START RECORDS PROVIDED

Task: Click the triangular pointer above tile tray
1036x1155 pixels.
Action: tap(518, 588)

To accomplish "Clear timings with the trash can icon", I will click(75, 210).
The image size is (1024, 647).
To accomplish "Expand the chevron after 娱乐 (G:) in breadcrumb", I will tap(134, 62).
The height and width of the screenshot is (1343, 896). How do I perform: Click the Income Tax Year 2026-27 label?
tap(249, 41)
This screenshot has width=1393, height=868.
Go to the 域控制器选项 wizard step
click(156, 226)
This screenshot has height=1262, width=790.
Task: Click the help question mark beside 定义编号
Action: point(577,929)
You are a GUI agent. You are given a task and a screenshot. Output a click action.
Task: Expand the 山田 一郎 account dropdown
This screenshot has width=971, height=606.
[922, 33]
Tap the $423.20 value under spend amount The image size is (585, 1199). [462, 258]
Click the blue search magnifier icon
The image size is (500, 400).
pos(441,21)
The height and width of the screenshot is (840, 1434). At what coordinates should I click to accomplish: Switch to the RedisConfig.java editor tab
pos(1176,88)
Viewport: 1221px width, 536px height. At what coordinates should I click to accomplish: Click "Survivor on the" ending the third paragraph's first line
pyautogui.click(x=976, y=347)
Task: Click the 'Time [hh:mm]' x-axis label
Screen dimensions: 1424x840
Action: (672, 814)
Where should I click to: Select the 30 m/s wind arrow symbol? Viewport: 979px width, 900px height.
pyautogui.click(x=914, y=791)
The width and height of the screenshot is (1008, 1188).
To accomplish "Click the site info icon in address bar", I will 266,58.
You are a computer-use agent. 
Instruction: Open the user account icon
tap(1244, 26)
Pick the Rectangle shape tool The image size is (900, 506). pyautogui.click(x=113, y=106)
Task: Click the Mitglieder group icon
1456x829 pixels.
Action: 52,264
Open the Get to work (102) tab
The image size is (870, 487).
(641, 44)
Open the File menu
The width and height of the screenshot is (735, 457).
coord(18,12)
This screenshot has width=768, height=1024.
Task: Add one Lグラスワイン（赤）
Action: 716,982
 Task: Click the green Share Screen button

END RECORDS PROVIDED

◆ EXERCISE BRIEF
Reproduce every entry, word for word.

◆ ANSWER TO THE PROBLEM
Task: Click the triangular pointer above tile tray
1036x1155 pixels.
Action: tap(518, 588)

To accomplish "Clear timings with the trash can icon", I will click(75, 210).
The image size is (1024, 647).
To accomplish "Expand the chevron after 娱乐 (G:) in breadcrumb", I will tap(134, 62).
The height and width of the screenshot is (1343, 896). How do I perform: Click the Income Tax Year 2026-27 label?
tap(249, 41)
This screenshot has width=1393, height=868.
Go to the 域控制器选项 wizard step
click(156, 226)
This screenshot has height=1262, width=790.
Task: Click the help question mark beside 定义编号
Action: point(577,929)
You are a GUI agent. You are given a task and a screenshot. Output a click action.
Task: Expand the 山田 一郎 account dropdown
This screenshot has width=971, height=606.
[922, 33]
Tap the $423.20 value under spend amount The image size is (585, 1199). [462, 258]
Click the blue search magnifier icon
The image size is (500, 400).
pos(441,21)
The height and width of the screenshot is (840, 1434). At what coordinates should I click to accomplish: Switch to the RedisConfig.java editor tab
pos(1176,88)
Viewport: 1221px width, 536px height. At what coordinates should I click to accomplish: Click "Survivor on the" ending the third paragraph's first line
pyautogui.click(x=976, y=347)
Task: Click the 'Time [hh:mm]' x-axis label
Screen dimensions: 1424x840
Action: (672, 814)
Where should I click to: Select the 30 m/s wind arrow symbol? Viewport: 979px width, 900px height.
pyautogui.click(x=914, y=791)
The width and height of the screenshot is (1008, 1188).
To accomplish "Click the site info icon in address bar", I will 266,58.
You are a computer-use agent. 
Instruction: Open the user account icon
tap(1244, 26)
Pick the Rectangle shape tool The image size is (900, 506). pyautogui.click(x=113, y=106)
Task: Click the Mitglieder group icon
1456x829 pixels.
Action: 52,264
Open the Get to work (102) tab
The image size is (870, 487).
(641, 44)
Open the File menu
The width and height of the screenshot is (735, 457).
coord(18,12)
This screenshot has width=768, height=1024.
Task: Add one Lグラスワイン（赤）
Action: 716,982
 Task: Click the green Share Screen button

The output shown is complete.